Sostituisci "Arcivescovo" con "Vescovo" nel passo della lettera del prelato che comincia con le parole contenenti "Carissimi: Gesù mi" e termina con "guerra civile spagnola.", poi trascrivi il passo così modificato.

Documento:
....
Lettera del prelato (dicembre 2012)

Mons. Javier Echevarría continua il suo approfondimento del Credo per l'Anno della fede. In questa lettera commenta le parole "Credo in un solo Signore, Gesù Cristo, unigenito Figlio di Dio, nato dal Padre prima di tutti i secoli...".

Carissimi: Gesù mi protegga le mie figlie e i miei figli!

Alla vigilia del mio viaggio nel Principato di Andorra ho lasciato preparata questa lettera perché vi fosse inviata il 1° dicembre. Sono venuto qui, invitato dall’Arcivescovo, per partecipare alla celebrazione del 75° anniversario dell’arrivo di san Josemaría in questo Paese, dopo essere sfuggito – grazie all’evidente protezione divina – alla triste persecuzione religiosa durante la guerra civile spagnola.

Arrivò a Sant Julià de Lòria, primo centro abitato in territorio andorrano, la mattina del 2 dicembre 1937; assieme a quelli che lo accompagnavano, visitò il Santissimo nella chiesa del villaggio (non poté celebrare la Messa perché le norme liturgiche allora vigenti prescrivevano il digiuno eucaristico dalla mezzanotte precedente). Soltanto il giorno dopo, 3 dicembre, celebrò il Santo Sacrificio, rivestito con i paramenti sacerdotali, che non aveva più potuto indossare da molti mesi. Questa prima Messa ad Andorra ebbe luogo nella chiesa di Les Escaldes, un paese nei dintorni della capitale, dove avevano trovato alloggio.

Desidero cominciare la lettera con questi ricordi perché così possiamo ringraziare molto Dio che, per intercessione della Santissima Vergine Maria, si prese cura di san Josemaría con una provvidenza speciale in quei difficili mesi. Seguiamo l’esempio di fedeltà del nostro fondatore, abbandonandoci sempre con assoluta fiducia nelle mani di Dio, specialmente quando le circostanze ci appaiono più aspre. Una buona lezione ci hanno lasciato anche quei primi che arrivarono negli anni ‘30, quando ormai l’Opera “camminava”, per la grande fede che ebbero in Dio e in san Josemaría, quando non c’era “nient’altro” che la fede di nostro Padre: magari tutte e tutti noi fossimo strumenti leali.

Il mese scorso vi ho invitato a considerare il primo articolo del Credo, fondamento di tutto il nostro credere. «Noi crediamo in un solo Dio, Padre, Figlio e Spirito Santo, Creatore delle cose visibili, come questo mondo ove trascorre la nostra vita fuggevole, delle cose invisibili quali sono i puri spiriti, chiamati altresì angeli, e Creatore in ciascun uomo dell’anima spirituale e immortale» [1] . Così, nel 1968, Paolo VI iniziava il Credo del Popolo di Dio a conclusione dell’anno della fede che aveva indetto per commemorare il XIX centenario del martirio dei santi Apostoli Pietro e Paolo.
....
Righe fornite:
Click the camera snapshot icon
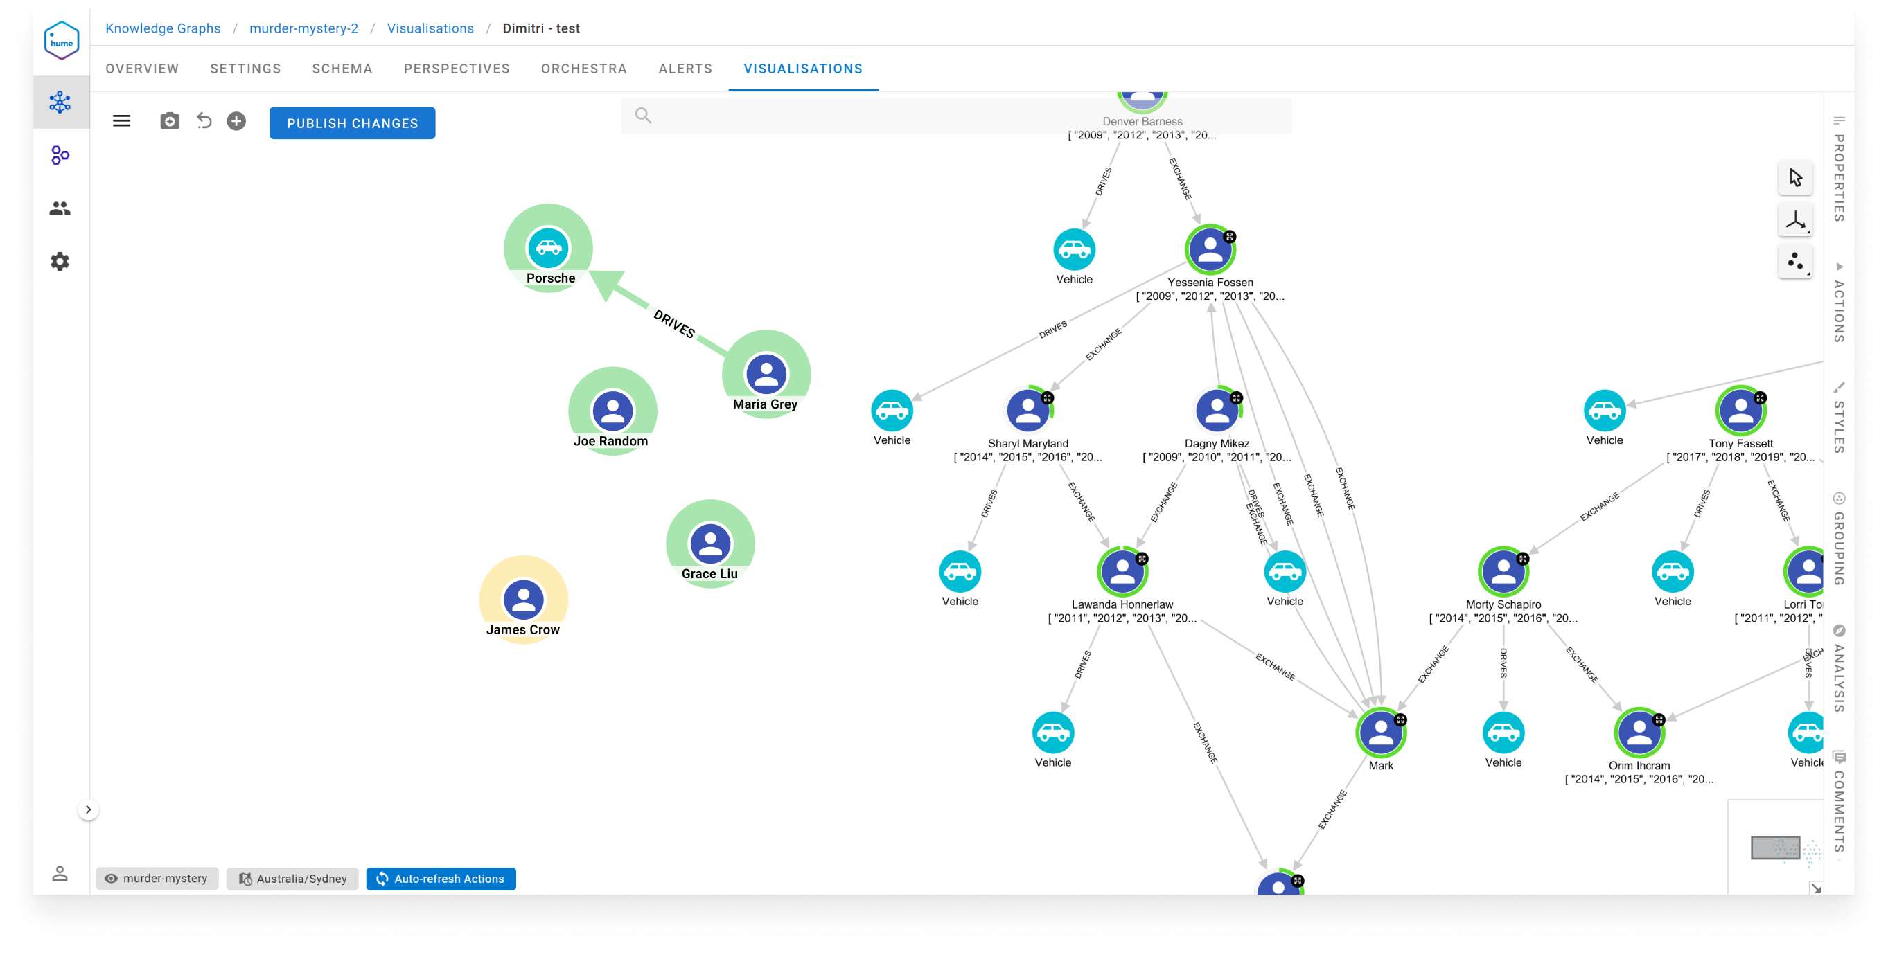 pyautogui.click(x=169, y=122)
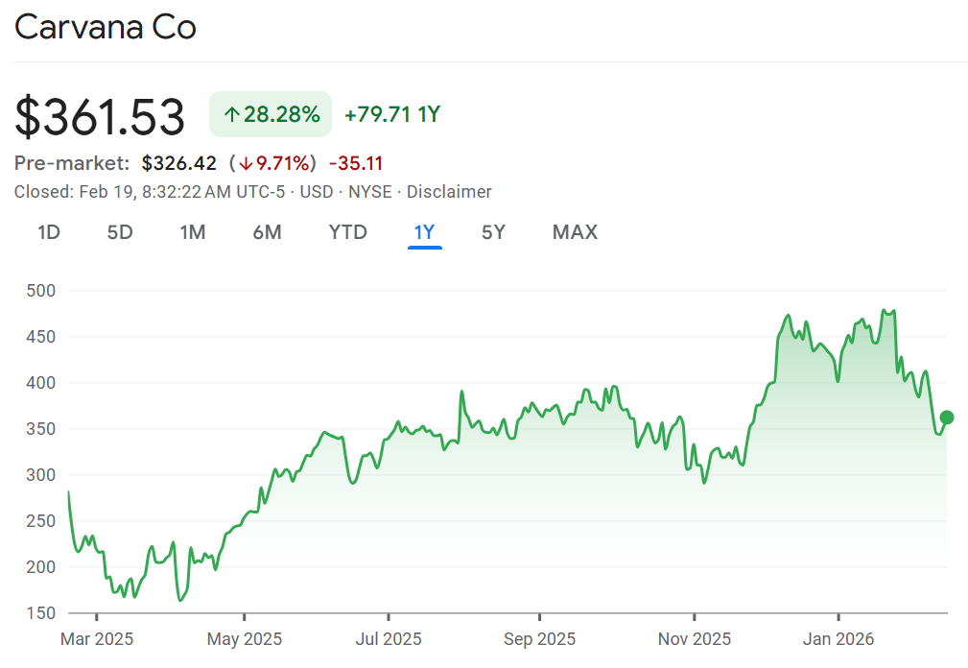Viewport: 968px width, 668px height.
Task: Open the Disclaimer link
Action: click(449, 192)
....
Risposta attesa:
Carissimi: Gesù mi protegga le mie figlie e i miei figli!

Alla vigilia del mio viaggio nel Principato di Andorra ho lasciato preparata questa lettera perché vi fosse inviata il 1° dicembre. Sono venuto qui, invitato dall’Vescovo, per partecipare alla celebrazione del 75° anniversario dell’arrivo di san Josemaría in questo Paese, dopo essere sfuggito – grazie all’evidente protezione divina – alla triste persecuzione religiosa durante la guerra civile spagnola.